Секретарша на расспросы Ногтева сказала лишь, что начальник еще вернется — так, по крайней мере, он просил передать всем, кто будет его спрашивать. Андрей Христофорович решил подождать: ему-то спешить было некуда, да и небезынтересно было узнать, что же именно в отделении стряслось.

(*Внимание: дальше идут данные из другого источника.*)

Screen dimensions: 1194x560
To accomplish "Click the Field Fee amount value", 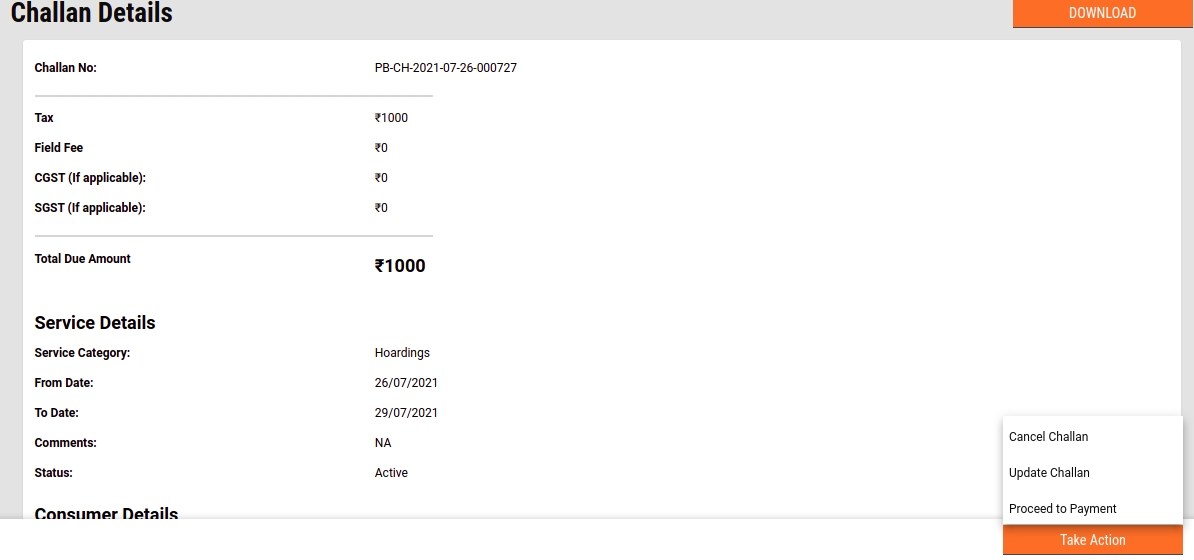I will (381, 148).
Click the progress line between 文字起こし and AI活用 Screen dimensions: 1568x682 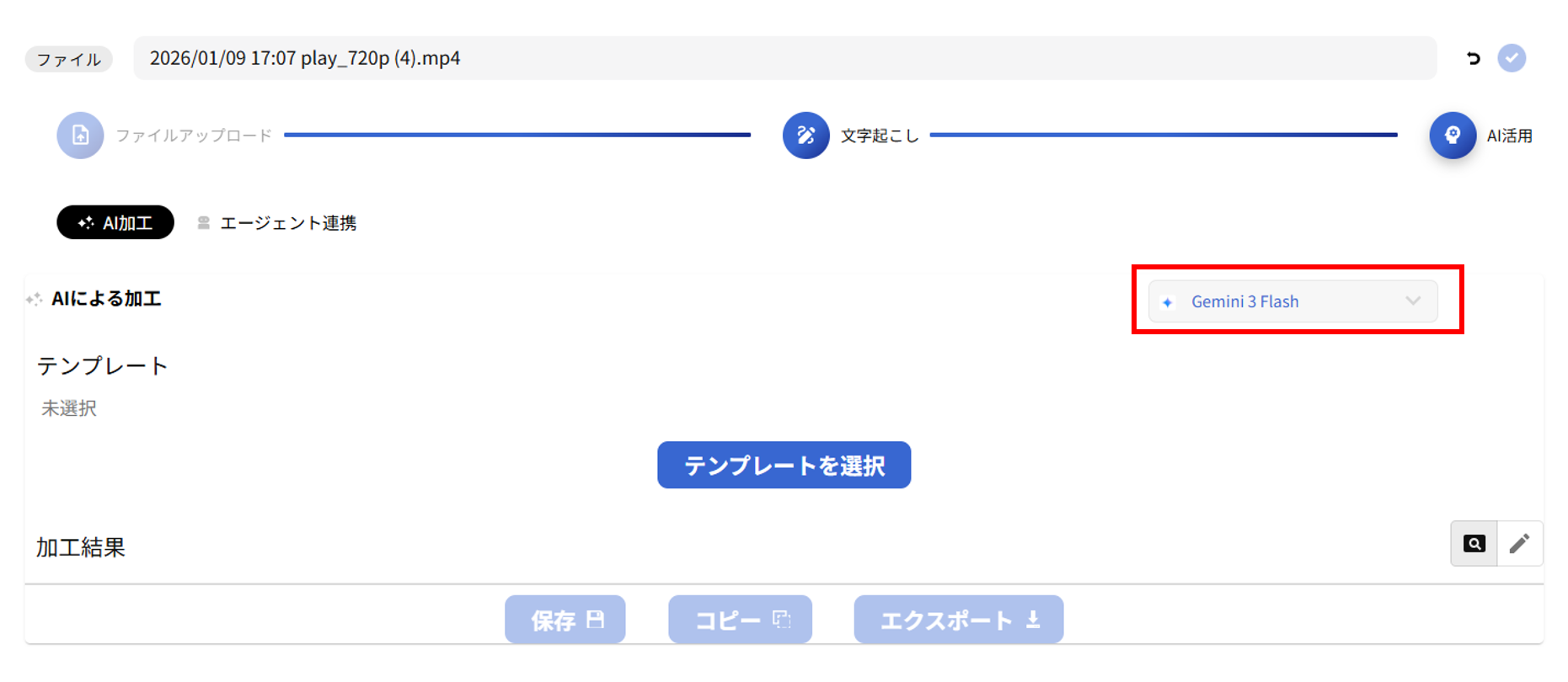pos(1163,134)
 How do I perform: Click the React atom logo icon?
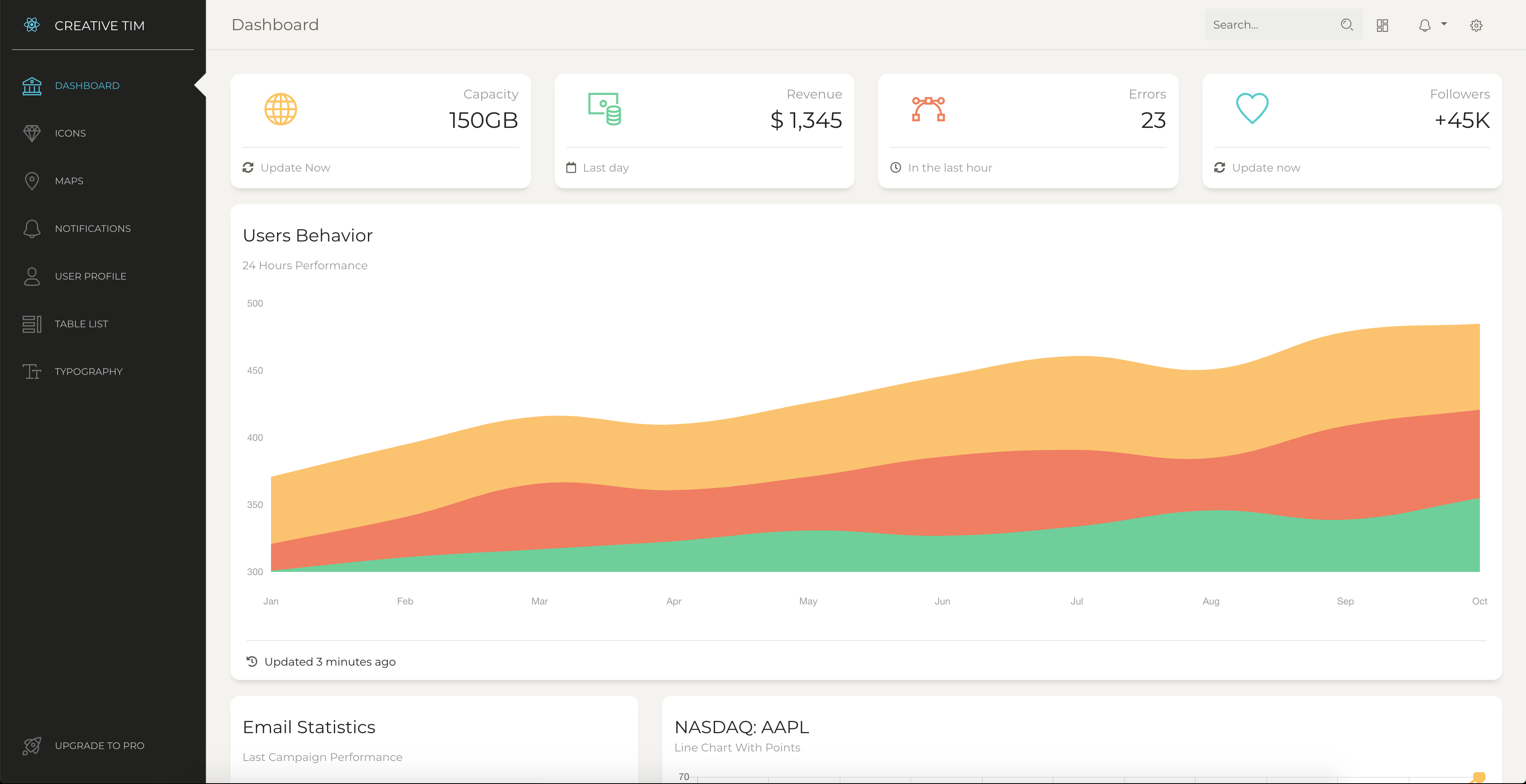(32, 25)
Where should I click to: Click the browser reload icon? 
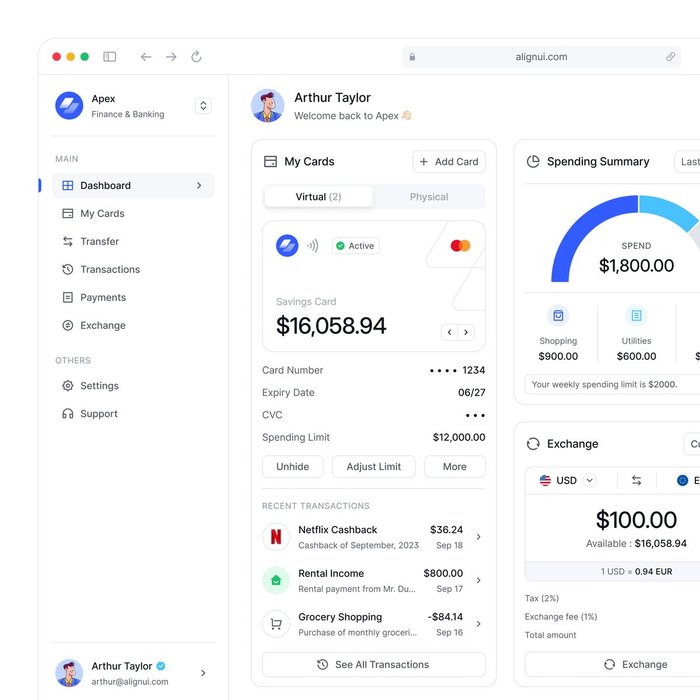coord(196,57)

По каменной лестнице с такими истертыми, искривленными ступеньками, что по ним с опаской приходилось ступать, Ногтев спустился на первый этаж, в дежурку. Сегодня там сидел знакомый капитан — как-то он приходил в ЖЭК на прием к Ногтеву, просил посодействовать с ремонтом квартиры. И он произвел тогда на Андрея Христофоровича отличное впечатление — он был, правда, еще молод, лет около тридцати, но правильно воспитан: почтительно, не перебивая, слушал и коротко, ясно докладывал. Вот и сейчас он встал навстречу Андрею Христофоровичу, пригласил его к себе за деревянную перегородку и усадил рядом. Доверительно, как своего человека, капитан осведомил его о чрезвычайном происшествии: часа четыре тому назад на территории отделения, всего лишь в каком-нибудь полукилометре отсюда, были убиты старик пенсионер и малолетняя девочка; преступники скрылись, и по их следам шла погоня... Рассказывая, капитан понизил голос, и на его приятно-открытом лице появилось то озабоченное выражение, с каким врач говорит о смерти своих пациентов: «Прискорбно, конечно, но ничего не поделаешь — смерть пока еще случается».